‘ugly’: Trump’s Job Market Shrinks As Oil Fears Mount
Oil prices are spiking, and the job market is contracting. That’s a dangerous combination for President Donald Trump as Republicans gear up for midterm elections that will be defined by concern about the economy.
The Labor Department on Friday said U.S. employers shed 92,000 jobs in February and lowered estimates for the previous two months, a downside surprise that erases the substantial gains the White House had celebrated only last month. The unemployment rate ticked up to 4.4 percent.
With the Iran conflict having pushed oil prices close to $85 a barrel, economists are warning that the combination of shocks could weaken the economy.
E.J. Antoni, the chief economist at The Heritage Foundation and Trump’s first pick to lead the Labor Department's Bureau of Labor Statistics, called it an “UGLY jobs report.”
There’s “no way to sugar coat it, and the downward revisions still aren't fixed,” the conservative economist posted on X. “And this was all BEFORE we attacked Iran and spiked energy prices.”
The combination of a weakening labor market and higher energy prices poses serious risks to Republicans in the coming months as the administration tries to repair Trump’s approval rating on the economy.
White House officials are looking for ways to bring down gas prices. Treasury Secretary Scott Bessent announced temporary sanctions relief for Indian fuel-makers with regard to Russian oil on Thursday. A prolonged oil shock risks pushing up consumer prices — creating even more pressure on inflation — and that would make it much harder for Federal Reserve officials to lower short-term borrowing costs.
In a statement, White House spokesperson Kush Desai said that that private-sector jobs growth has still expanded through the first two months of the year — even with a large hospital strike having dragged down payrolls — and that the administration is "doing its part to unleash robust, private sector-led economic growth with tax cuts and deregulation that are fueling trillions in investments along with booming wage and productivity growth. It’s high time for the Federal Reserve to cut interest rates and stop foolishly strangling America’s economic resurgence under President Trump.”

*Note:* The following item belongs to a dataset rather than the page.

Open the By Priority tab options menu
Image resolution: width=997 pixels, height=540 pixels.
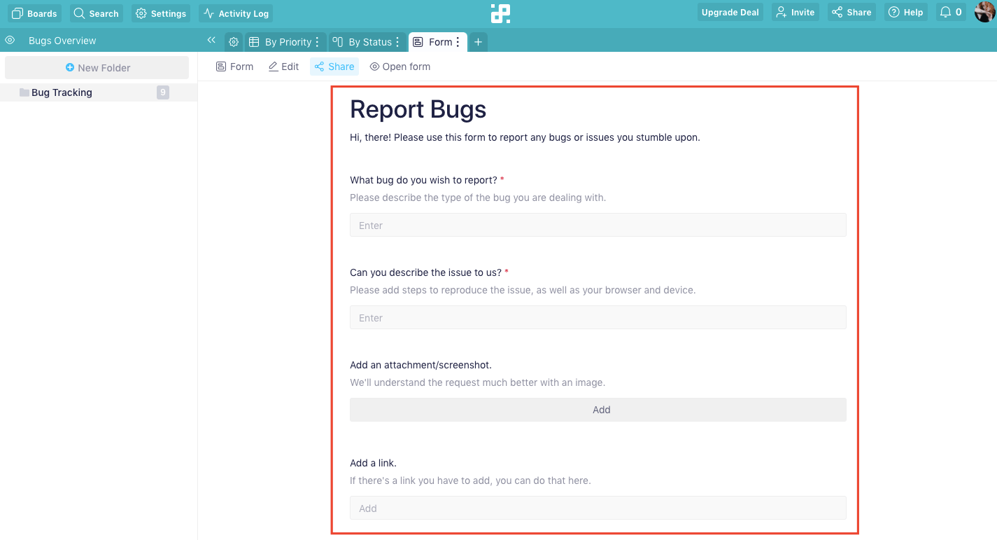point(318,42)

The Commerce Department also reported Friday that retail sales — a critical barometer of economic health — fell in January as consumers pared back from holiday spending.
The recent surge in oil prices becomes a bigger deal if “it becomes more permanent,” Fed Governor Christopher Waller said on Bloomberg TV. “Then it’ll start bleeding through to other parts of the economy. Energy is a big part; it feeds into everything else.”
The contraction in payrolls was evident across both the public and private sectors. Government payrolls have shrunk considerably since Trump’s election, falling by about 11 percent since October 2024. But losses were spread across many sectors, including in both health care and leisure and hospitality — two industries that have been among the rare bright spots for payroll growth over the last year.
“Let's be careful not to be excessively alarmist about a stagflationary scenario,” said Gregory Daco, the chief economist at EY-Parthenon. But given the supply shocks the U.S. economy has withstood in the form of immigration restrictions, geopolitical turmoil and rising oil prices, “stagflation does become a growing risk.”